The FBI and Justice Department executed an unprecedented search warrant on the former president’s residence in August, turning up 103 documents marked classified and 11,000 not marked classified as part of an ongoing probe into Trump’s handling of the sensitive material. English translations of the letters were printed in 2020 showing Trump and the Korean dictator fawning over each other, with Kim referring to the American president as ‘Your Excellency’ and wrote that the ‘deep and special friendship between us will work as a magical force.’ Despite the seeming mutual fondness depicted in letters between the two leaders and two sit-down meetings, North Korea continued to ratchet up its nuclear program throughout the Trump administration.

During their December 2019 meeting Trump asked Woodward what he had done with the letters, asking if he had made a ‘photostat of them or something,’ referring to a photocopy. ‘No, I dictated them into a tape recorder,’ Woodward said.

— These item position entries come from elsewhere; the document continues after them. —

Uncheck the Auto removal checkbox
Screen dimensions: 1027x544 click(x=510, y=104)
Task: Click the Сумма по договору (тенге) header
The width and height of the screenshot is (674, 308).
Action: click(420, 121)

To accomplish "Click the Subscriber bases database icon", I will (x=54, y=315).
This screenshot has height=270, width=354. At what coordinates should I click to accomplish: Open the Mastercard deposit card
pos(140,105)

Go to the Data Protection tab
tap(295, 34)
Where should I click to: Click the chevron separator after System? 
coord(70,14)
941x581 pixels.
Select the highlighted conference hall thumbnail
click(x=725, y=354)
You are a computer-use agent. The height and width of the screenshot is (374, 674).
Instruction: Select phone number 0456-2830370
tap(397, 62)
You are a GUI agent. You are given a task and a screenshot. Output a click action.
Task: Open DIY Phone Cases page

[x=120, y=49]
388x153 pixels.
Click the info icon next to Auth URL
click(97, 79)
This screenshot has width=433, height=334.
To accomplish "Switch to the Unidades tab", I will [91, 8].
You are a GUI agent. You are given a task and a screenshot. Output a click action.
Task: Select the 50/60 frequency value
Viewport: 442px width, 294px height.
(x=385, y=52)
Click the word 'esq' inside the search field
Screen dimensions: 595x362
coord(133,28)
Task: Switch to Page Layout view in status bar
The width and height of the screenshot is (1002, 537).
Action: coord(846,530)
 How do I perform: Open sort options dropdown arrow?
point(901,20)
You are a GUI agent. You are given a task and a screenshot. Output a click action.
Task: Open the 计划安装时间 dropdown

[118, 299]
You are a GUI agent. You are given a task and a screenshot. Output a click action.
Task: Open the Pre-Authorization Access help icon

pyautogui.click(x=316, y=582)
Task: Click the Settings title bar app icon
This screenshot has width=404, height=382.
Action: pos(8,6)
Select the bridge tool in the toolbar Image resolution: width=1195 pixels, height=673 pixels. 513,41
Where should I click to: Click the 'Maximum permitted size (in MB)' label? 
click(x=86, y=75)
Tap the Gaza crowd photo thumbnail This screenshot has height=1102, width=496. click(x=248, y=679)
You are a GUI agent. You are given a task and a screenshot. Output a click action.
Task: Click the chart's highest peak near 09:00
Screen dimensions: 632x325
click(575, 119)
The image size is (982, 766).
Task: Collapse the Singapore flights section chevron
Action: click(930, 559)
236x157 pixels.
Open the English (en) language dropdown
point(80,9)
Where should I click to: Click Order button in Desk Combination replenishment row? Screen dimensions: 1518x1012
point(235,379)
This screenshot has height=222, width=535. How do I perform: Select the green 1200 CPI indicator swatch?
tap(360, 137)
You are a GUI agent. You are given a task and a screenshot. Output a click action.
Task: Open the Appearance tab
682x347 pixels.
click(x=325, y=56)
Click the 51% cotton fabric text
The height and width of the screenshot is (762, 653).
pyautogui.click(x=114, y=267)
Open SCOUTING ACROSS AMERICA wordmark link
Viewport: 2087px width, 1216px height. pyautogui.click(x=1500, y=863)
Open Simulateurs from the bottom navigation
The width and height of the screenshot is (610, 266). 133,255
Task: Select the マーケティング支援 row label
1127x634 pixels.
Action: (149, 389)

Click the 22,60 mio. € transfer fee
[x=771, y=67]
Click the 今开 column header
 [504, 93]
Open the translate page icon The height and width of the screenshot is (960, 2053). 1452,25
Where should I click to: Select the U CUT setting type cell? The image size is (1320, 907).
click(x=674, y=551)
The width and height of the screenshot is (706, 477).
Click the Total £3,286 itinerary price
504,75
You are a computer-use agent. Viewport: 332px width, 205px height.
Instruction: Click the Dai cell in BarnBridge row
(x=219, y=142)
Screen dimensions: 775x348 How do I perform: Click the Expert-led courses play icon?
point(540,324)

After Trump agreed to share the letters he wrote to Kim, Woodward said he returned to the White House and read the new set of letters into his tape recorder. Woodward said he saw no classification markings on the documents, though officials have indicated they were classified. In that December 2019 interview, Woodward pressed Trump about North Korea’s nuclear program, prompting the then-president to boast about the US’s seemingly new – and likely highly classified – weapons system. Pictured: A surface-to-surface tactical guided missile test-fire conducted by the Academy of Defense Science of the DPRK at an undisclosed location, taken on January 27, 2022.

‘I have built a weapons system that nobody’s ever had in this country before,’ Trump told Woodward. ‘We have stuff that you haven’t even seen or heard about. We have stuff that Putin and Xi have never heard about before.’ In a moment of self-awareness, Trump reflected that he seemed to get along with world leaders better ‘the tougher and meaner they are.’ ‘I get along very well with Erdogan, even though you’re not supposed to because everyone says what a horrible guy. But you know for me it works out good,’ Trump said in a January 2020 interview. ‘It’s funny, the relationships I have, the tougher and meaner they are, the better I get along with them. You know?’ he continued. ‘Explain that to me someday, okay. But maybe it’s not a bad thing. The easy ones are the ones I maybe don’t like as much or don’t get along with as much.’